As chamas parecem não querer mais parar no coração do continente sul-americano. O Pantanal, a maior região úmida do planeta, está queimando como nunca, e o fogo continua avançando mesmo em janeiro, o mês das chuvas, devorando espécies raras de animais e plantas, e devastando pequenas comunidades indígenas locais.
Elisa Pinna, L’Osservatore Romano, 22 de janeiro de 2021. Tradução de Moisés Sbardelotto.
O ecossistema de 210.000 quilômetros quadrados (mais extenso do que a Flórida) ainda está pontilhado de incêndios. Normalmente, nesta estação, o Pantanal – uma área que se estende entre o Mato Grosso brasileiro, a Bolívia e o Paraguai – é um labirinto de pântanos e canais: de outubro a abril, 80% das terras geralmente estão submersas pelas águas.
Neste ano, porém, quem domina é o fogo. Os incêndios, que começaram em agosto passado, se sucedem. Já foram registrados quase 21.000. Os satélites da Nasa identificaram, de 28 de setembro a 20 de dezembro, 1,8 milhão de focos. Foram queimados 4,5 milhões de hectares de florestas fluviais, 30% de toda a área.
Como foi possível chegar a tamanha tragédia ambiental? Segundo os especialistas, o desastre é fruto de uma mistura de fatores, atribuíveis indireta ou diretamente à responsabilidade humana. O primeiro é a extraordinária seca de 2020, um dos muitos sinais das mudanças climáticas em curso. As chuvas foram raras e fracas; a vazão do rio Paraguai, que atravessa a região, se reduziu drasticamente. Os ventos fortes espalham as chamas, mas o maior perigo vem do subsolo: o Pantanal tem diversas camadas orgânicas que geralmente permanecem úmidas; em vez disso, secaram: no verão queimavam do nada, agora os incêndios também são provocados pelos raios que caem durante os temporais e encontram um solo seco que não foi inundado, como ocorria no passado.
“Enquanto você está trabalhando para apagar um incêndio – diz um capitão do corpo de bombeiros ao jornal Folha de S.Paulo – você encontra outro de repente a 500 metros. Também corremos o risco de ficar presos.”
Soma-se a isso, assim como na vizinha Amazônia, o fator direto da ação humana. Os dados dos satélites da agência espacial brasileira detectaram um aumento considerável do desmatamento nos últimos dois anos. Muitos fazendeiros atearam fogo para desmatar e ganhar novas terras para plantar soja ou para as criações de gado, sem considerar que, dadas as condições do solo, as chamas se espalham sem controle.
“Cerca de 98% dos incêndios são provocados por atos voluntários – segundo os ambientalistas – graças também à política de controles duvidosos perseguida pelo presidente brasileiro Jair Bolsonaro, homem de forte base eleitoral entre os fazendeiros do Mato Grosso.”
“As chamas terão efeitos ecológicos devastadores”, diz Vinicius Silgueiro, coordenador do Centro de Vida da região. “Serão necessárias décadas, se tudo correr bem, para que o ambiente do Pantanal possa voltar a viver.”

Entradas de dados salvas
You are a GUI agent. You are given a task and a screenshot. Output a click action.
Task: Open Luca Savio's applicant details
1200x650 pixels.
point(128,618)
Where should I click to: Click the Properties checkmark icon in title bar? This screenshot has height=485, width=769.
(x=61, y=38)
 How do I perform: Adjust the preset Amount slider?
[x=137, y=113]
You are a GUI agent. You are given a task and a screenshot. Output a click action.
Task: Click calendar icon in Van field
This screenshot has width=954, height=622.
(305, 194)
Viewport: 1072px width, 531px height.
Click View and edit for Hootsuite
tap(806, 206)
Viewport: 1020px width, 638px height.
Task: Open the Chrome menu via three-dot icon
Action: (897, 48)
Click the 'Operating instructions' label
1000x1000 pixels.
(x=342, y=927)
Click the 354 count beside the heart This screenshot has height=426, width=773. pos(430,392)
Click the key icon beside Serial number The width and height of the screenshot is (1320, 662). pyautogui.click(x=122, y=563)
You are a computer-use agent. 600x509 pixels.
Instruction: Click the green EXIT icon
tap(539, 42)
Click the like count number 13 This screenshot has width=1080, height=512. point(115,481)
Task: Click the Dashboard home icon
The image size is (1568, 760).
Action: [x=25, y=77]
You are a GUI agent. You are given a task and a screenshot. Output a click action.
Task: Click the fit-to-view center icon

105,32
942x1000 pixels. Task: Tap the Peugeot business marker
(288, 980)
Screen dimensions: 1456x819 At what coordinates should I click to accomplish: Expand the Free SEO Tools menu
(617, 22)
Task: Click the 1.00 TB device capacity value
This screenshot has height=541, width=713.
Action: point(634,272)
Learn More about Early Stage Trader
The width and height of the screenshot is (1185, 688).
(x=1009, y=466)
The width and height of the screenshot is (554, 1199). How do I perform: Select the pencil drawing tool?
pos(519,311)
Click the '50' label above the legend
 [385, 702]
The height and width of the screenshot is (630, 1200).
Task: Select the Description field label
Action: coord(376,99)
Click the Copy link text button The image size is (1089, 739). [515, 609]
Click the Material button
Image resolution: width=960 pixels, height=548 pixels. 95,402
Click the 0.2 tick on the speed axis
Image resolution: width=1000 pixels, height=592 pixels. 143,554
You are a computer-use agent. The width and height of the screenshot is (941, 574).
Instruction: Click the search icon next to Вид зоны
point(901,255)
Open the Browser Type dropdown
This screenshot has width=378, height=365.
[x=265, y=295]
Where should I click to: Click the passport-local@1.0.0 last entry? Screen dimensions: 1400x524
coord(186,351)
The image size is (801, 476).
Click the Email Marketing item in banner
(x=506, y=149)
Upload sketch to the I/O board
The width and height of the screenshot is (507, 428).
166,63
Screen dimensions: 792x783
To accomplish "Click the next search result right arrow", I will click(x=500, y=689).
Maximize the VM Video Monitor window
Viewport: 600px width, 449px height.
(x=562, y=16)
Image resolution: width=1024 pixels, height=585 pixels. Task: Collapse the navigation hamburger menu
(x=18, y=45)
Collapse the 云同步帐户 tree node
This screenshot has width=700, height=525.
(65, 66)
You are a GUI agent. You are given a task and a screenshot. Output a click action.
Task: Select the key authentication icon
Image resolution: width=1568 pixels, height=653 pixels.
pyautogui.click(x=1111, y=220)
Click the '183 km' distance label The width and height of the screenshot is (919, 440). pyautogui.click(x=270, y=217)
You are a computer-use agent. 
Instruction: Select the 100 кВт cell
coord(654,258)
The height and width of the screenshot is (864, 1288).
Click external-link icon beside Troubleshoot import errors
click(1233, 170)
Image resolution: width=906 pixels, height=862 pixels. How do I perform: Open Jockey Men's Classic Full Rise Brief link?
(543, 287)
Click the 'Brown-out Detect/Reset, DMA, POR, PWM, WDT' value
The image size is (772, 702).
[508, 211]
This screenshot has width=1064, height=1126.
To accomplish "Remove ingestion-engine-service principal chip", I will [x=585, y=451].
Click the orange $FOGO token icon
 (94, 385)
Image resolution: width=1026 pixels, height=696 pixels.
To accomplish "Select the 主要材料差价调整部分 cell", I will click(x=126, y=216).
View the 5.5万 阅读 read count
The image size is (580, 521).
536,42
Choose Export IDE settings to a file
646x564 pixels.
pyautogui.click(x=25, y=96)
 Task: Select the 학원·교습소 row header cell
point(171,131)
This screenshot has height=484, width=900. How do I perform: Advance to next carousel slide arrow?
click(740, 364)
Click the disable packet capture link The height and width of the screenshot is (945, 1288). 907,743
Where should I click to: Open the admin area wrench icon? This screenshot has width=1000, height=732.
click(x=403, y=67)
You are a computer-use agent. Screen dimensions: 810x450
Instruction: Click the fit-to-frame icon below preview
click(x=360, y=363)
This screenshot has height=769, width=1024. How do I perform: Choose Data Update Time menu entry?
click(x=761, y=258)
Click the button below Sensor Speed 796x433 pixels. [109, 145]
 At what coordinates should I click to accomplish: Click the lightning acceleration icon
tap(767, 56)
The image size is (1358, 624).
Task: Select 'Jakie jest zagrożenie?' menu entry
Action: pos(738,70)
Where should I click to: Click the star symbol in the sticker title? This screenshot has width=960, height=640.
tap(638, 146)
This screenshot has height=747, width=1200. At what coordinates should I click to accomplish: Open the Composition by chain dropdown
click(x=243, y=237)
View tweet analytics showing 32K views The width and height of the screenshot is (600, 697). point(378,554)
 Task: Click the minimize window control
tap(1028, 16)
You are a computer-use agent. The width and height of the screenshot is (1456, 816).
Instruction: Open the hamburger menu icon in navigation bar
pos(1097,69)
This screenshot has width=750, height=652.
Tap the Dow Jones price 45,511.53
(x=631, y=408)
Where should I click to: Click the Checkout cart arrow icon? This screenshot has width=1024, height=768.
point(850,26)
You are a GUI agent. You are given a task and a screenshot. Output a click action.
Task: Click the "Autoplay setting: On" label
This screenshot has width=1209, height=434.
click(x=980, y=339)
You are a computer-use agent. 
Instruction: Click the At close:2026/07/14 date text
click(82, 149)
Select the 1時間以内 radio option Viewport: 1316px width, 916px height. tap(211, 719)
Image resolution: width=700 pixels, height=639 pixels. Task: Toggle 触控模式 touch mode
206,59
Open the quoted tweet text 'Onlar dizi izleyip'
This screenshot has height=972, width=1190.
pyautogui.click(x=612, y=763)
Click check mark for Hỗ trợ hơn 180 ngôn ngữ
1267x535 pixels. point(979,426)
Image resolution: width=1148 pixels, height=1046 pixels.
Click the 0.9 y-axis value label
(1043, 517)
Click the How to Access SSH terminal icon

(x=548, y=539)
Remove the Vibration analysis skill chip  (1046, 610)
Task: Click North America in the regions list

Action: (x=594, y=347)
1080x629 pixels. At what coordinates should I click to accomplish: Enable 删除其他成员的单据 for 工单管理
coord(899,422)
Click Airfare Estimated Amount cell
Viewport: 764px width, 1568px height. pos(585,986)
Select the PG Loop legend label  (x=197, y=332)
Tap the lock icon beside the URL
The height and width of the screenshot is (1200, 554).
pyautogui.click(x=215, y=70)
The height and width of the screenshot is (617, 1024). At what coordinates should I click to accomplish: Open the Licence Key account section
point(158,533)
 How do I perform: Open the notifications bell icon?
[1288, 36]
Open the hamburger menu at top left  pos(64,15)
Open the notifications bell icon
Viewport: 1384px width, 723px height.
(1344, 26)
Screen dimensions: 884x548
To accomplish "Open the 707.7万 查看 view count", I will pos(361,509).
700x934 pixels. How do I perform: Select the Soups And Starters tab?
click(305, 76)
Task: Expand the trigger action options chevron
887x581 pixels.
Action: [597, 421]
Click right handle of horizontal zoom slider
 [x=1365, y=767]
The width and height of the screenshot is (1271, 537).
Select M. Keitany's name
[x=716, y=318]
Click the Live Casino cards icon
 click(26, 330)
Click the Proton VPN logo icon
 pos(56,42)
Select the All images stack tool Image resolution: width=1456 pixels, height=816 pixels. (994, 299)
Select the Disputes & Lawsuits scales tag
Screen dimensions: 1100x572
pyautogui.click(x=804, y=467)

Enunciado:
Reproduza fielmente o trecho do texto sobre os incêndios no Pantanal que vai de "O ecossistema de" até "submersas pelas águas.".

Solução:
O ecossistema de 210.000 quilômetros quadrados (mais extenso do que a Flórida) ainda está pontilhado de incêndios. Normalmente, nesta estação, o Pantanal – uma área que se estende entre o Mato Grosso brasileiro, a Bolívia e o Paraguai – é um labirinto de pântanos e canais: de outubro a abril, 80% das terras geralmente estão submersas pelas águas.